He swung round, and glared into the shaven, aquiline face and wonder-laden eyes of Colonel Holles, who had come up behind the chair whilst the Duke was in conversation with its occupant, and had gradually crept nearer as if drawn by some irresistible attraction.
Amazed, the Duke looked him over from head to toe. Conceiving in this shabby stranger another witness of his humiliation, his anger, seeking a vent, flamed out.
“What’s this?” he rasped. “Do you presume to touch me, sirrah?”
The Colonel, never flinching as another might have done under a tone that was harsh and arrogant as a blow, before eyes that blazed upon him out of that white face, made answer simply:
“I touched you once before, I think, and you suffered it with a better grace. For then it was to serve you that I touched you.”

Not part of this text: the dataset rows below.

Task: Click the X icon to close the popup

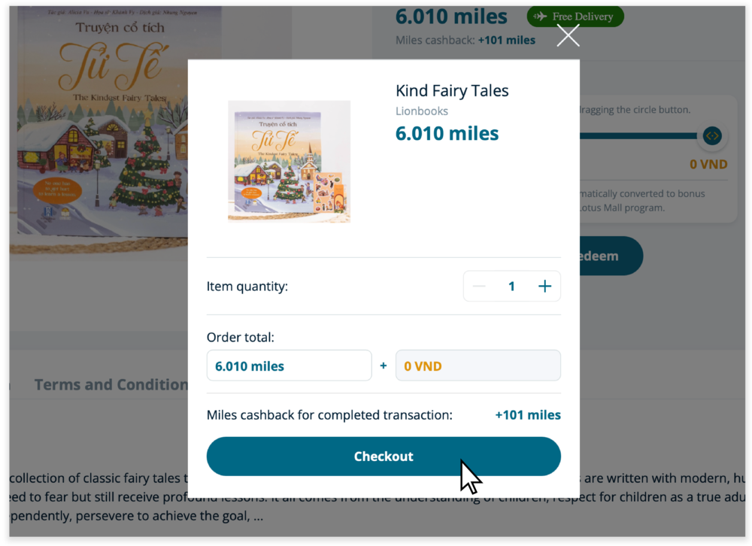Action: tap(568, 35)
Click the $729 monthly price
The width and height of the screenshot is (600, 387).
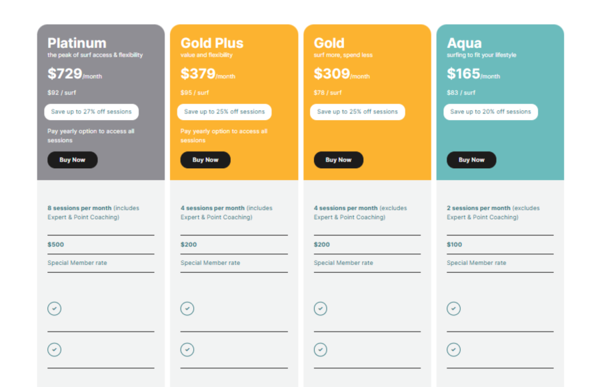click(x=75, y=73)
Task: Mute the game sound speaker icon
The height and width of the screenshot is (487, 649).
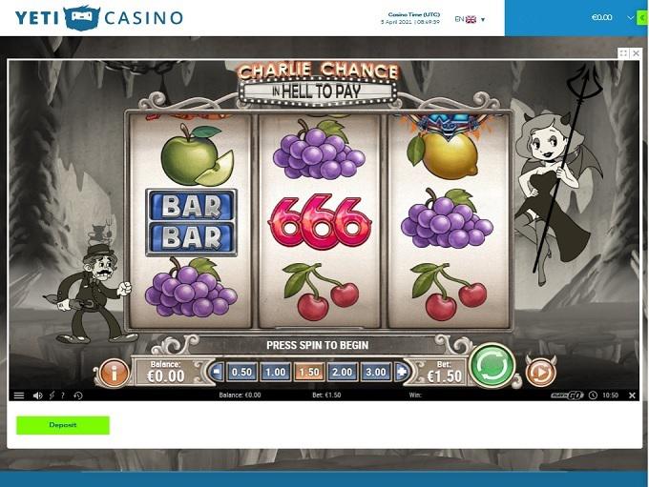Action: tap(37, 396)
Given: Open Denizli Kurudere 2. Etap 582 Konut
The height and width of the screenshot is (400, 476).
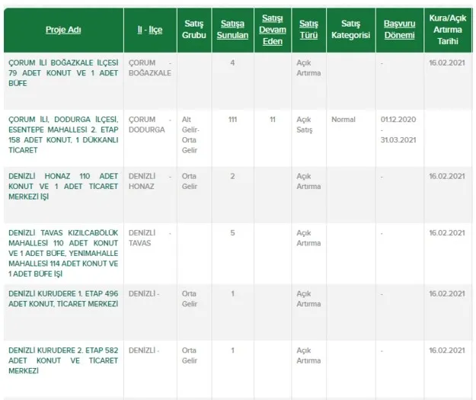Looking at the screenshot, I should pos(62,360).
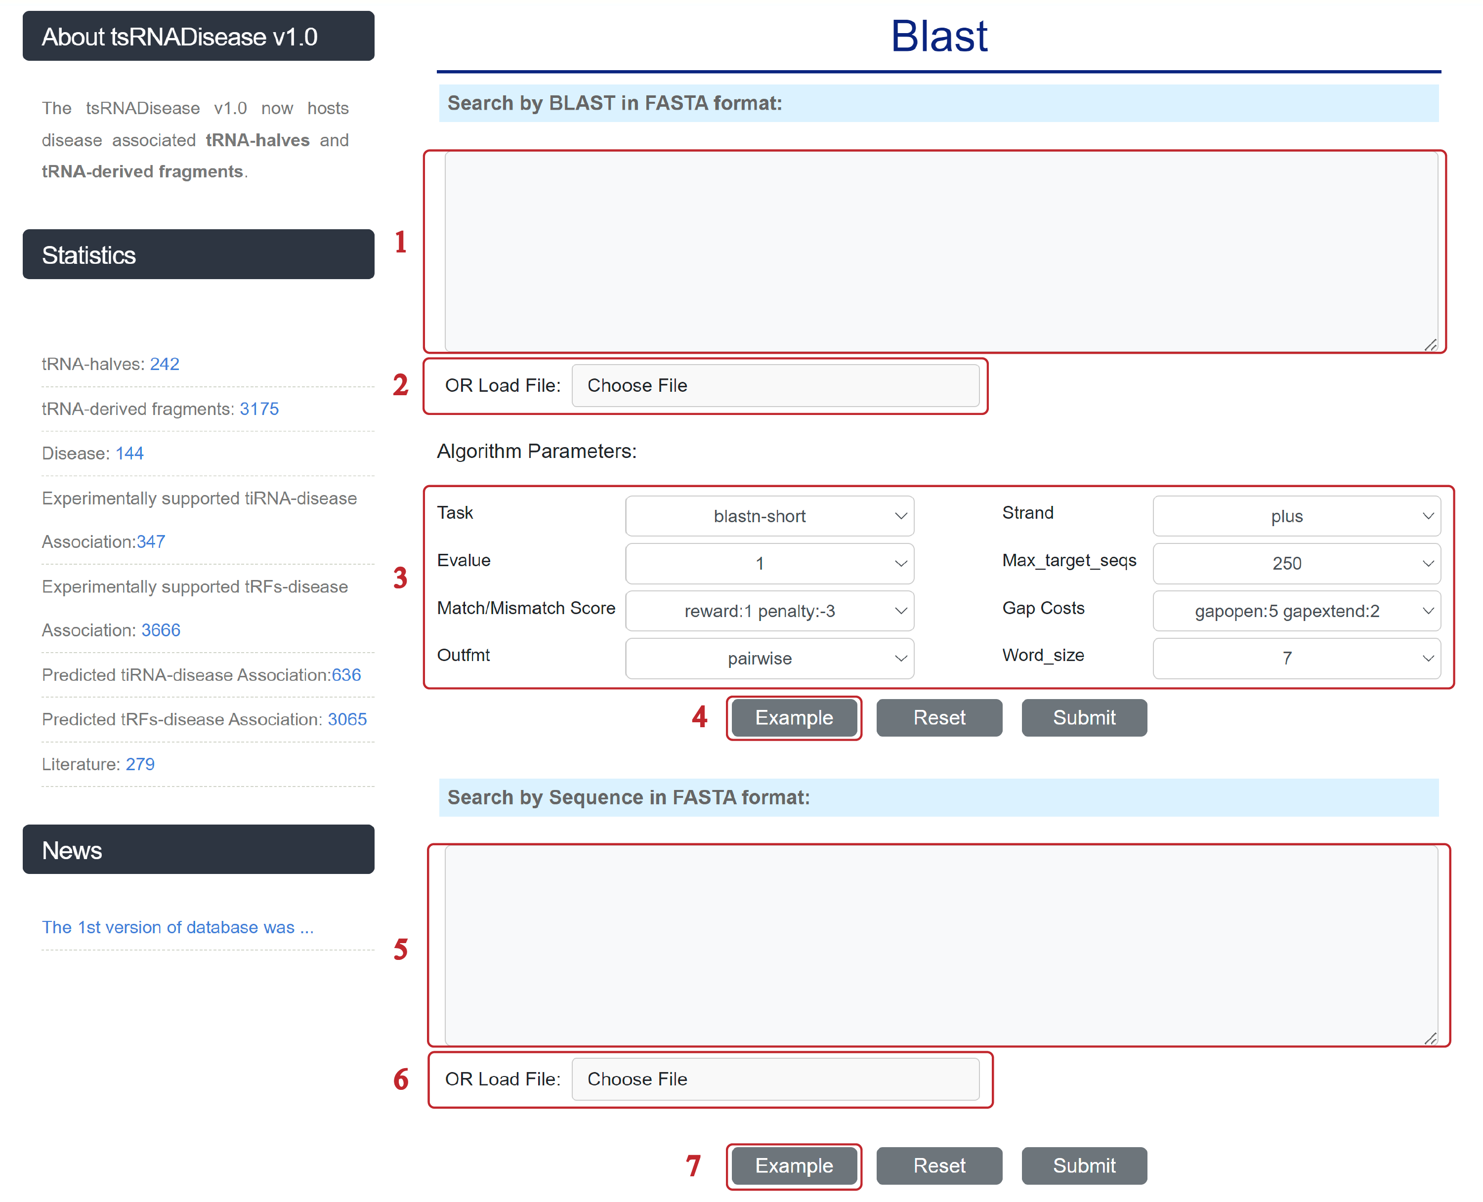Screen dimensions: 1483x1202
Task: Choose File for the Sequence search
Action: click(x=774, y=1079)
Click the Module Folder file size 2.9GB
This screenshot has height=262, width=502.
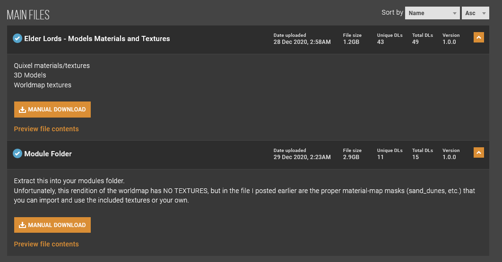pyautogui.click(x=351, y=157)
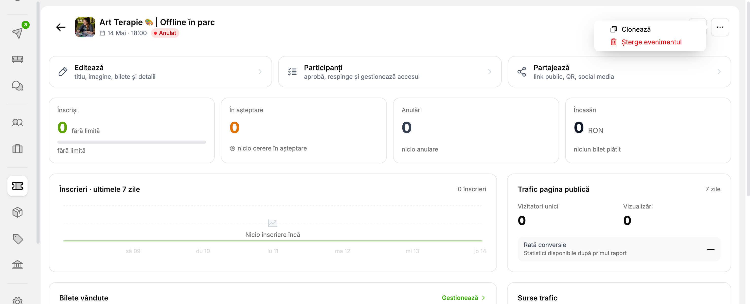This screenshot has height=304, width=751.
Task: Click the Înscriși capacity progress bar
Action: (131, 142)
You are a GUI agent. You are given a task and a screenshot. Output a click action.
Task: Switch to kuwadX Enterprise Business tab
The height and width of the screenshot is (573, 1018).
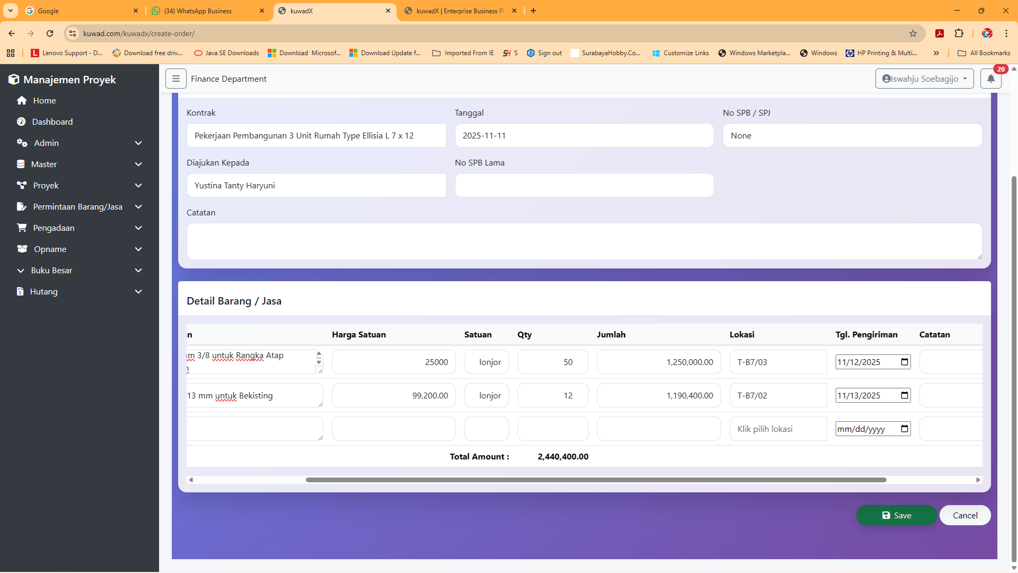[x=459, y=11]
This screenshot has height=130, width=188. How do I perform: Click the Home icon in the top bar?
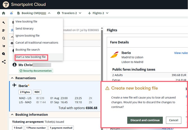click(4, 13)
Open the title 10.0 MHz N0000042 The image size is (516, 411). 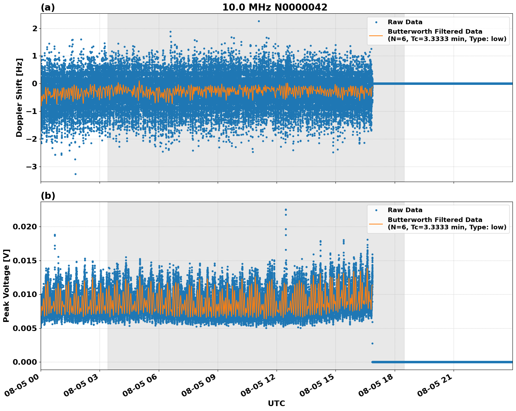(275, 7)
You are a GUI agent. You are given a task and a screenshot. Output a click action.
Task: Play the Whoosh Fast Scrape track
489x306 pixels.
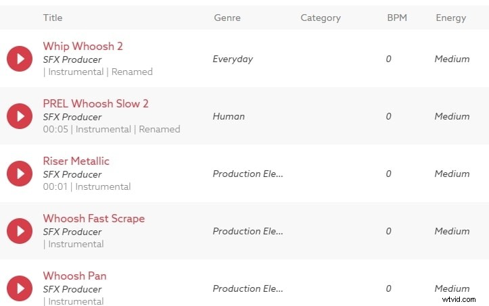click(20, 231)
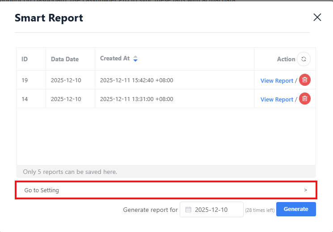Open the calendar icon in date field
333x232 pixels.
pyautogui.click(x=188, y=209)
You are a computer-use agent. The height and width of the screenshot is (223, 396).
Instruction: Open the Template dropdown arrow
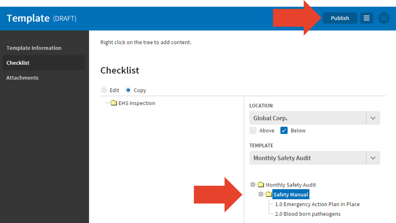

“Ha! And it will be to remind me of it that you touch me now,” came our fine gentleman’s quick, contemptuous answer.
Stricken by the brutality of the words, Holles crimsoned slowly under his tan, what time his steady glance returned the Duke’s contempt with interest. Then, without answering, he swung on his heel to depart.
But there was in this something so odd and so deliberately offensive to one accustomed to be treated ever with the deepest courtesy that it was now the Duke who caught him by the arm in a grip of sudden anger, arresting his departure.
“Sir! A moment!”
They were face to face again, and now the arrogance was entirely on the side of Holles. The Duke’s countenance reflected astonishment and some resentment.